Patterson believes that this philosophy should have been adopted right at the beginning of electronic computer technology. "We draw the analogy to bridge builders, whose railroad bridges failed regularly until they started including margins of safety into their designs," he said. But an exclusive focus on pushing up performance has meant that the critical work on fail-safe systems was never performed.
Increasing the reliability of computer systems was one motivation behind Patterson's work on RISC architecture. "A related issue was bugs in large microcode, which were prevalent in the minicomputers of the day. It struck me that it would be very expensive to include a repair mechanism for microcode of microprocessors, which you needed in minicomputers, so it made sense to have a simpler instruction set so that you needed very little microcode," he explained.

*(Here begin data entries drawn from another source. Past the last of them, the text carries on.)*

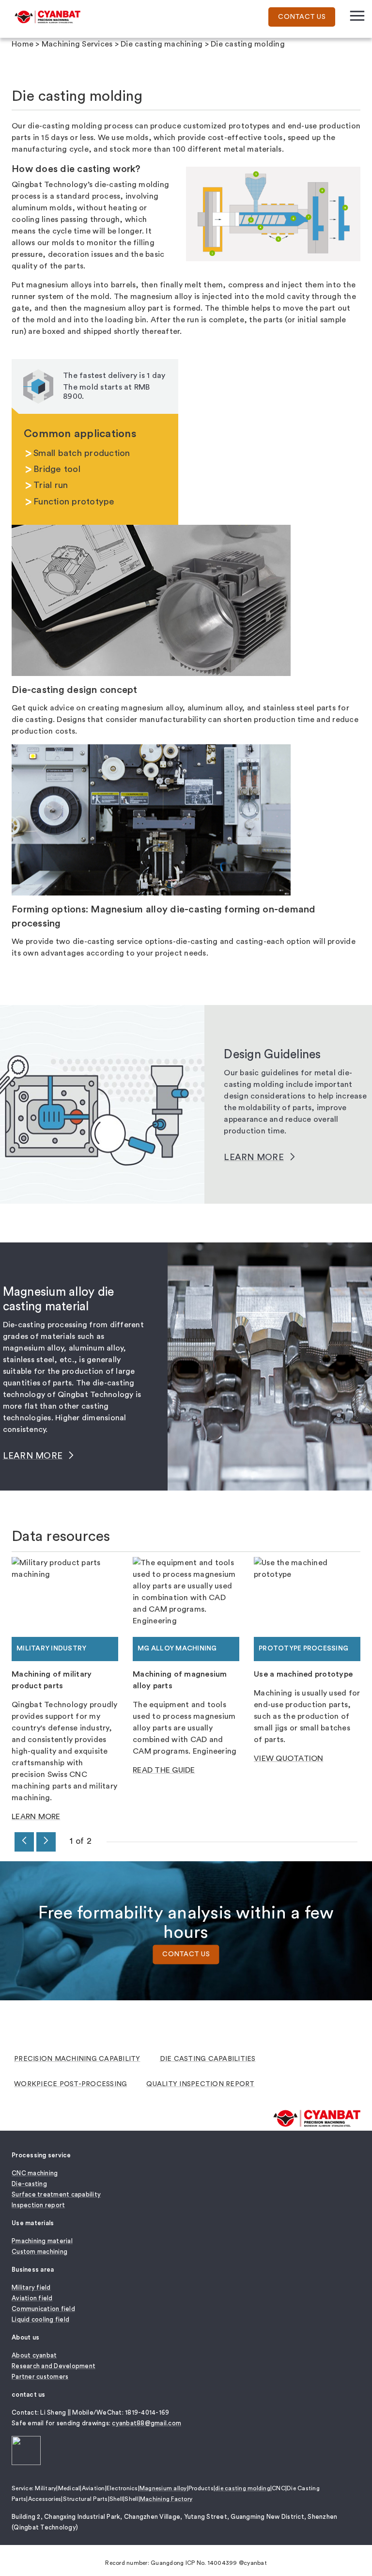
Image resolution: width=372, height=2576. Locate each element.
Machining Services (77, 44)
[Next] (46, 1842)
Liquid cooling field (40, 2319)
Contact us (186, 1954)
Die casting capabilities (208, 2059)
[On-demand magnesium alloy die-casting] (151, 819)
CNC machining (35, 2173)
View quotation (289, 1758)
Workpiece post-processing (70, 2084)
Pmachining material (42, 2241)
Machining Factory (166, 2499)
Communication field (43, 2309)
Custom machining (39, 2251)
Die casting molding (248, 44)
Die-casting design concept (75, 690)
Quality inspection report (200, 2084)
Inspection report (38, 2205)
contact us (302, 17)
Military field (31, 2287)
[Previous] (24, 1842)
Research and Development (53, 2366)
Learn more (254, 1157)
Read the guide (164, 1770)
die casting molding (242, 2488)
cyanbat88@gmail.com (146, 2423)
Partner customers (40, 2376)
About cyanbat (34, 2355)
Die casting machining (161, 44)
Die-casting (29, 2184)
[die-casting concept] (151, 600)
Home (22, 44)
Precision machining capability (77, 2059)
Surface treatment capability (56, 2194)
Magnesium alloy (163, 2488)
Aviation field (32, 2298)
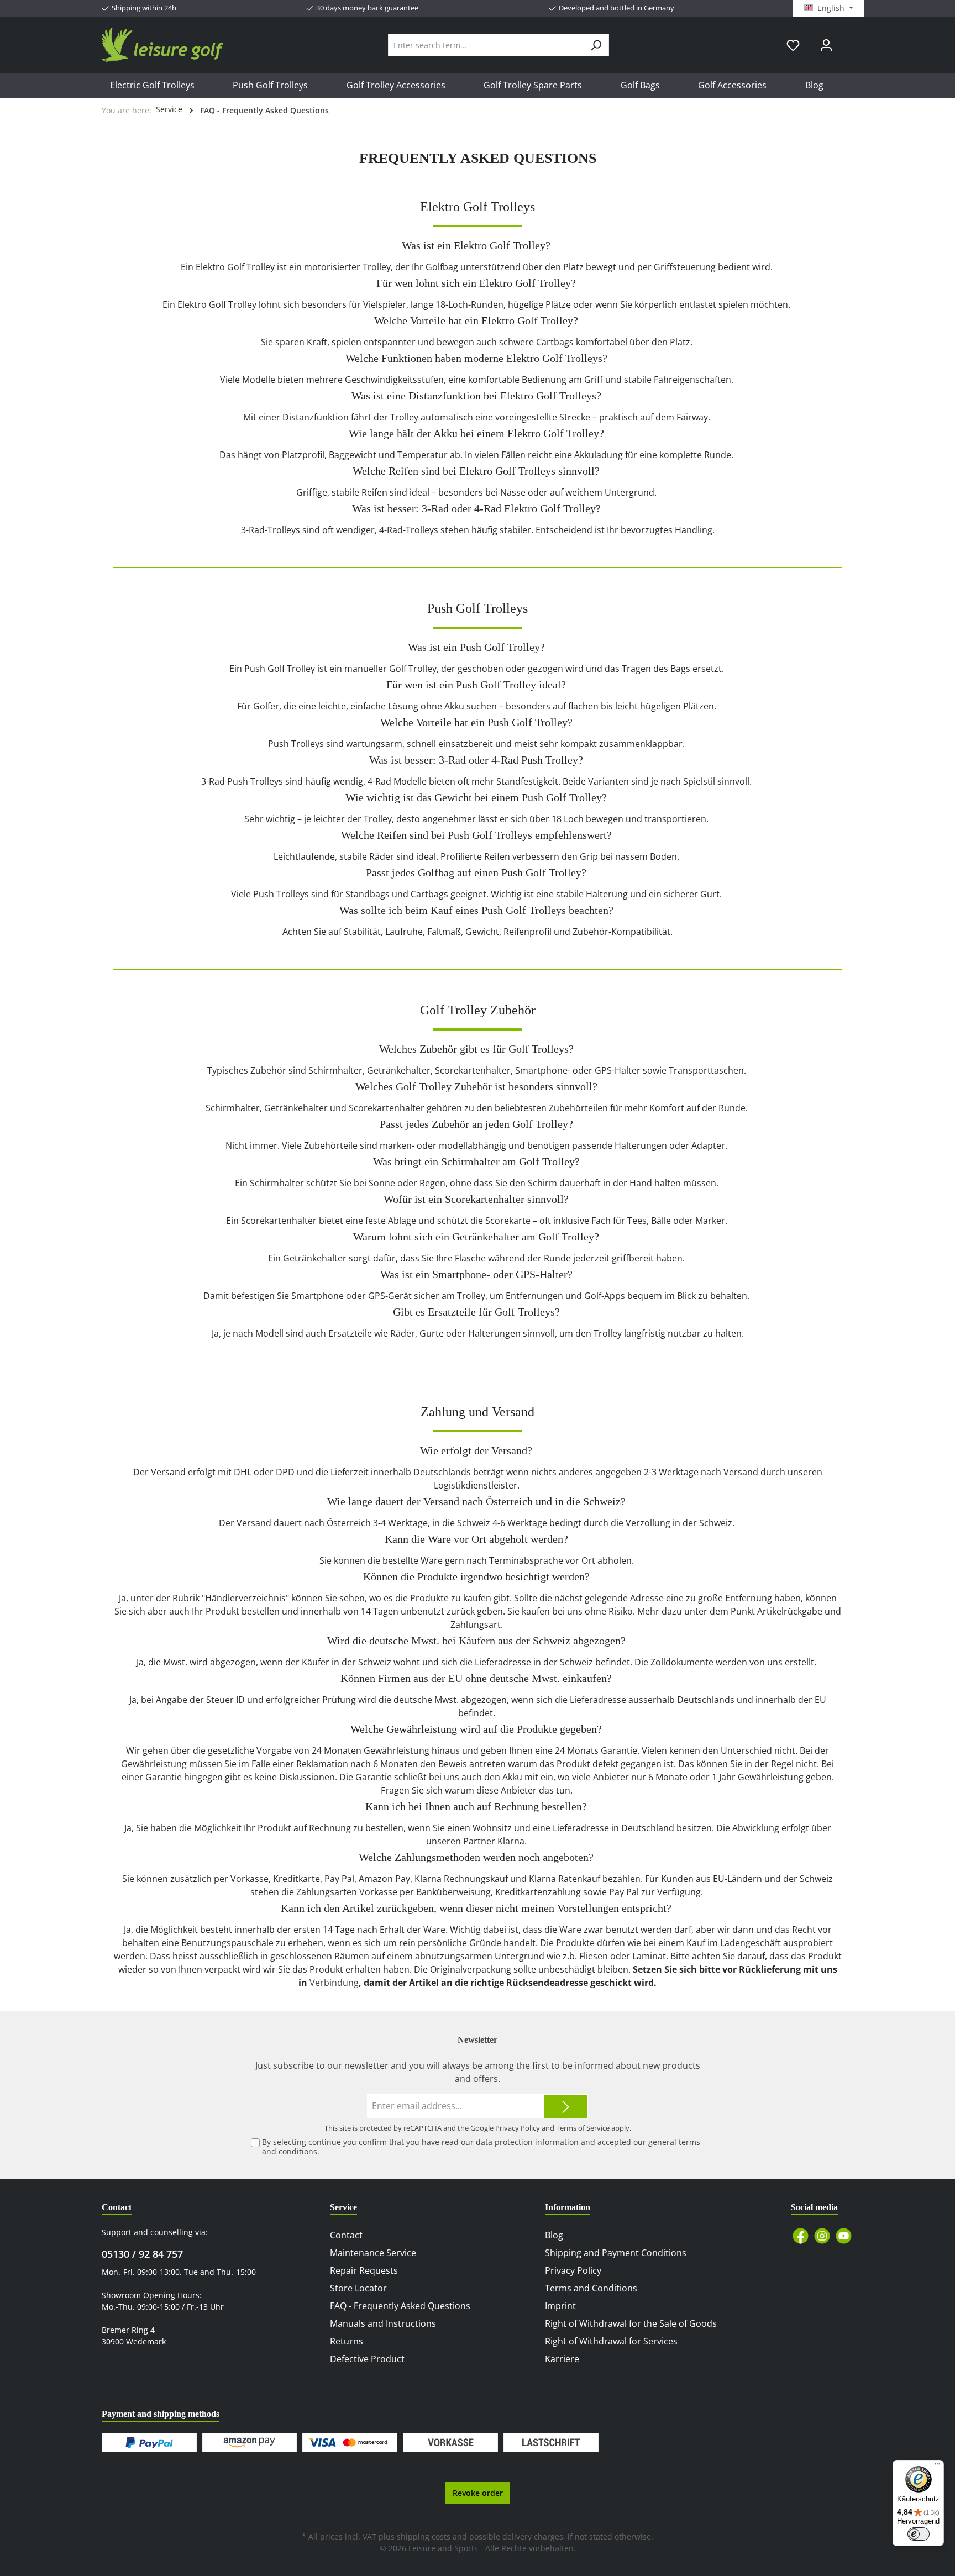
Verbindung (334, 1982)
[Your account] (826, 45)
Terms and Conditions (591, 2288)
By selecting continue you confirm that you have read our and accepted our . (481, 2147)
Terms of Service (583, 2128)
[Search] (596, 45)
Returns (346, 2341)
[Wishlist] (793, 45)
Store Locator (358, 2288)
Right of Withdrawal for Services (611, 2341)
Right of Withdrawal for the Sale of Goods (631, 2323)
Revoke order (478, 2493)
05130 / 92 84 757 (142, 2253)
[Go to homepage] (162, 45)
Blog (554, 2235)
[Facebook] (800, 2236)
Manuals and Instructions (383, 2323)
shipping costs (423, 2536)
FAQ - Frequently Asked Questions (400, 2306)
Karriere (562, 2359)
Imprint (560, 2306)
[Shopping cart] (849, 41)
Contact (346, 2235)
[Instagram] (822, 2236)
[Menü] (937, 2466)
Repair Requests (364, 2270)
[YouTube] (843, 2236)
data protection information (527, 2142)
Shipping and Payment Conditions (615, 2253)
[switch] (918, 2534)
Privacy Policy (517, 2128)
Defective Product (367, 2359)
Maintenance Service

After the RISC approach caught on, Patterson began to get more involved in reliability issues. He began designing blade-style computers in which the CPU was inside the disk storage unit and large clusters were connected by redundant Ethernet connections. The goal was to reduce the cost and push up the performance of large computing resources.
"The feedback we got from the people we talked to in industry is that the real problem of servers wasn't better cost/performance, it was the difficulty of making things work properly and cost of ownership," he recalled. In fact, while the cost of computing resources has plummeted, the cost of maintaining computer systems has skyrocketed, although those costs are usually hidden inside corporations' IT staff budgets.
"We also had personal experience running a storage-oriented cluster for the San Francisco Museum," Patterson said. " Our painful experience started us on this road [to ROC design]."